Creatine Monohydrate

All it ever did for me was bloat me out and make me excessively sore after a workout. No thanks.
How much did you take, and how long did you take it for? Did you do a load at the beginning? Not that I plan to continue, since I decided to stop after the six days. I'm just curious.
 
Yes, I figured I'm a non-responder. Perhaps if I gave it some more time it might play out a bit differently. After all, it has only been six days (as of yesterday), although as I noted I should be fully saturated by now, and I did 2 full workouts while on the stuff, including on the last day. Not a single additional rep or added pound of bodyweight beyond normal day-to-day fluctuations. The thing is, I don't think it's worthwhile, or worth the potential risk, for a very small gain. And then you have to keep taking it...

As I mentioned in the past, I had taken creatine in the later '90s for a longer while (I think it was for more than a month or two), and I don't recall having been especially pleased. Although I do vaguely remember my pants fitting tighter at the waist, which was not a selling feature. I suppose that since I had lost a fair amount of muscle since my 40s and 50s, creatine might have helped me get some of it back. But even if it were to net me, say, a 5-pound gain, I don't think it's worth taking the stuff indefinitely for such an increment.

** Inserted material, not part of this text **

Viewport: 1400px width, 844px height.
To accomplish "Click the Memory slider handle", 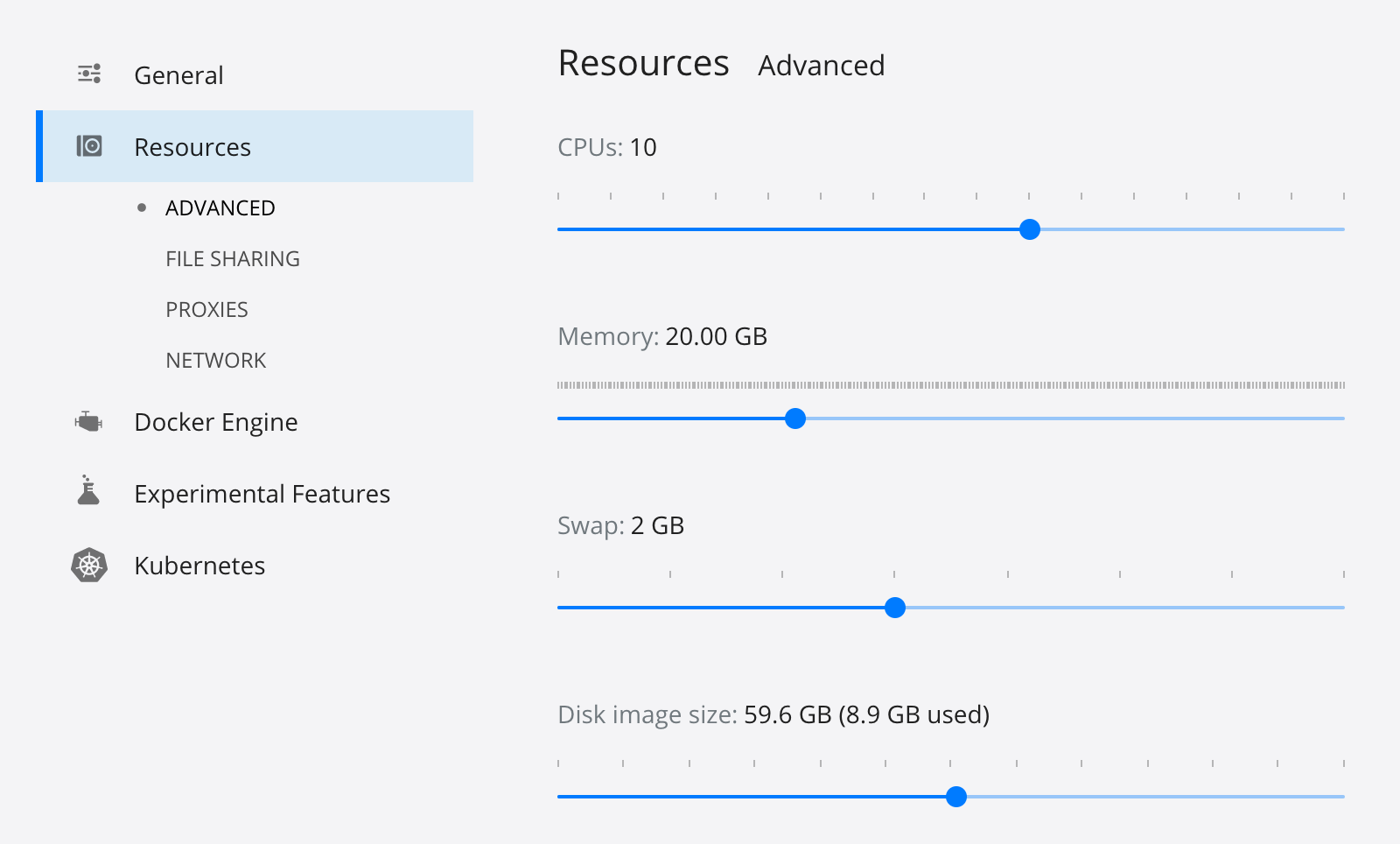I will 795,418.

Two interesting developments about creatine I noted. First, the price seems to have gone up considerably since the time I last looked into it a few years ago. And, second, a number of establishments no longer seem to carry it. If I recall correctly, Costco used to carry it. I know for certain that Walmart did. Neither is carrying it now. I think some pharmacies also sold creatine along with their nutritional supplements, but the four or five pharmacies I visited since deciding to try it again did not have it. That can't be a good sign.

I guess I'll just focus on staying lean and staving off age-related sarcopenia with exercise and good nutrition to the exclusion of everything else. On the plus side, I'm actually a bit leaner than I was a couple or so years ago but have not lost any weight.

*Sigh*

When it comes to getting older, some settling will occur.
When it comes to getting older, some settling will occur.
Gravity, it do take a toll.:(
 
I saw my doctor last week and discussed the possibility of taking creatine. He was indifferent to the idea since I had gotten a clean bill of health.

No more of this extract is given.